_ВЫБРАННЫЙ ОТРЫВОК_.
:::

Так, Градовский указывает в качестве будто бы отличия русской Верховной власти то, что у нас воля Верховной власти не связана юридическими нормами и не ограничена никакими установлениями.
Но это вовсе не есть что-либо отличительно русское, а составляет признак всякой Верховной власти. Демократическая верховная власть, то есть власть самодержавного народа, тоже ничем не ограничена.
Далее А. Градовский указывает, что при конституционной власти существуют для всех общеобязательные начала, а в России их будто бы нет. Тут точно такая же ошибка.
Всякая конституция обязательна для подданных и для всех делегированных властей, но для самого источника власти, т. е. для самодержавного народа, никакие начала конституции необязательны. Он ее может переделать как ему угодно, и никто не скажет, что он не в праве этого делать. "Верховная власть, - говорит Б. Чичерин, - как таковая, в полноте своей, выше положительного закона. Никакой положительный закон не может связывать Верховную власть так, чтобы она не могла его изменить" ("Основы", т. 1, стр. 29). Само собой разумеется: это вытекает из сущности Верховной власти.
Если бы Градовский умел найти действительные различия между нашею верховной властью и теми, которые он усматривает в Европе, то указал бы эти различия в совершенно противоположном смысл, т. е. признал бы существование некоторых обязательных начал для Верховной власти в русской монархии и отсутствие их в демократии и в абсолютизме. В демократическом государстве нет ничего выше воли народа: даже и нравственные начала для нее необязательны. В монархическом абсолютизме (который есть по характеру власти наследие демократии) то же самое. Но в монархии самодержавной есть обязательные нравственные начала, которые ограничивают юридическое верховенство вообще.
Столь же ошибочно мнение Градовского о том, будто бы в западно-европейских государствах законы должны быть "конституционны", а в России нет. И у нас точно так же нельзя признать обязательность закона, если он не сообразен нашей "конституции". Так, если кто-нибудь насилием исторг у монарха подпись под каким-либо актом законодательного характера, никто бы, конечно, не признал этого акта "законом", ибо тут не было самой воли монарха, которая одна может устанавливать закон...
Таким образом, наш знаменитый ученый-государственник не умеет найти даже определения Верховной власти для русского государственного права. Между тем он даже в европейской науке мог бы найти пути для его отыскания.
Б. Чичерин, определяя самодержавие (монарха), говорит, что он "держит власть независимо от кого бы то ни было, не как уполномоченный, а по собственному праву" (т. I, стр. 134). Это яснее, хотя все же остается узнать, откуда же является "собственное" право? На это у Б. Чичерина нет ответа, а без уяснения этого мы имеем в его определении только внешний признак, а не сущность факта.
Романович-Славатинский пишет:
"Власть русского царя есть самодержавная, то есть самородная, не полученная извне, не дарованная другой властью". Откуда же она является? "Основанием этой власти служит не какой-нибудь юридической акт, а все историческое прошлое русского народа..." "Подобно тому, как самоцветный камень имеет свой собственный, ему присущий, а не извне полученный блеск и цвет, так и самодержавная власть имеет свои собственные, ей присущие, а не извне полученные права..." "Самодержавие воплощает самость (?) и державные права русской нации, которые она получила не извне, но выработала потом и кровью исторического процесса" [Романович-Славатинский, "Система русского государственного права", стр. 77, 198-194].

:::

_ИСХОДНЫЕ ДАННЫЕ_.
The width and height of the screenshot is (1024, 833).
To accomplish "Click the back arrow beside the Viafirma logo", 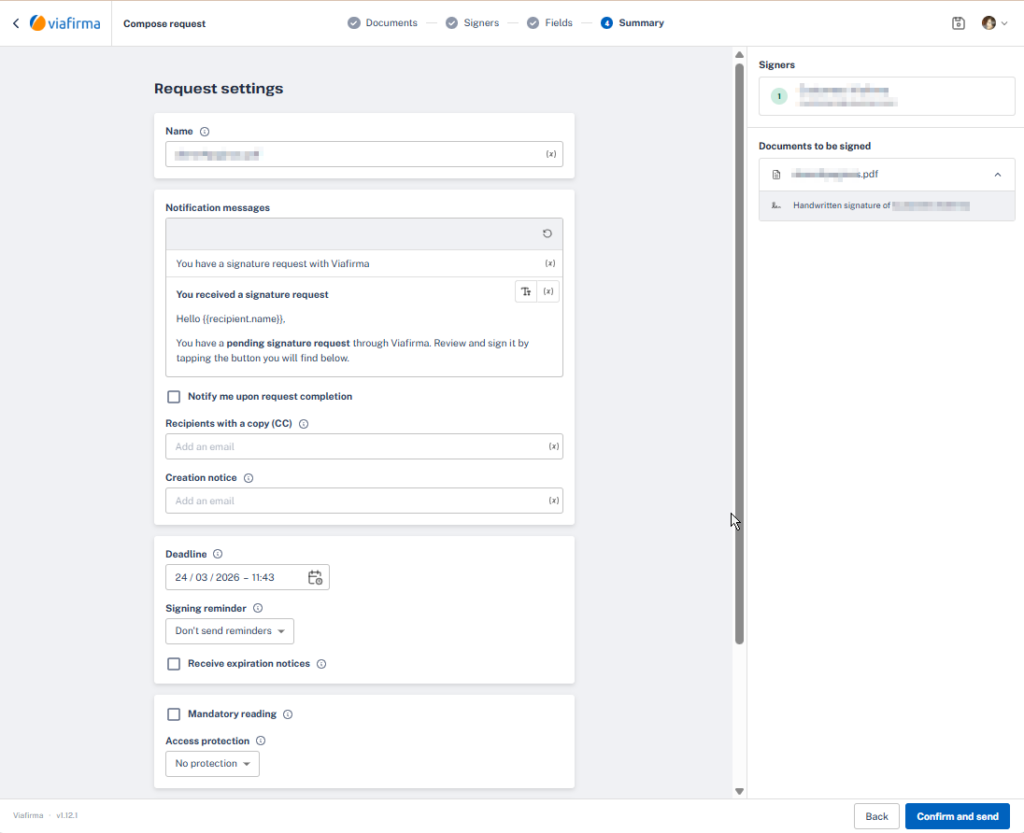I will [x=15, y=22].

:::

_УСЛОВИЕ ЗАДАЧИ_. Обновите текст о верховной власти: перепишите всё начиная со слов «Столь же ошибочно» и вплоть до слов «для его отыскания.», везде заменив «монарха» на «государя». Данные для этого не понадобятся.

_ПОЛНЫЙ ОТВЕТ_.
Столь же ошибочно мнение Градовского о том, будто бы в западно-европейских государствах законы должны быть "конституционны", а в России нет. И у нас точно так же нельзя признать обязательность закона, если он не сообразен нашей "конституции". Так, если кто-нибудь насилием исторг у государя подпись под каким-либо актом законодательного характера, никто бы, конечно, не признал этого акта "законом", ибо тут не было самой воли государя, которая одна может устанавливать закон...
Таким образом, наш знаменитый ученый-государственник не умеет найти даже определения Верховной власти для русского государственного права. Между тем он даже в европейской науке мог бы найти пути для его отыскания.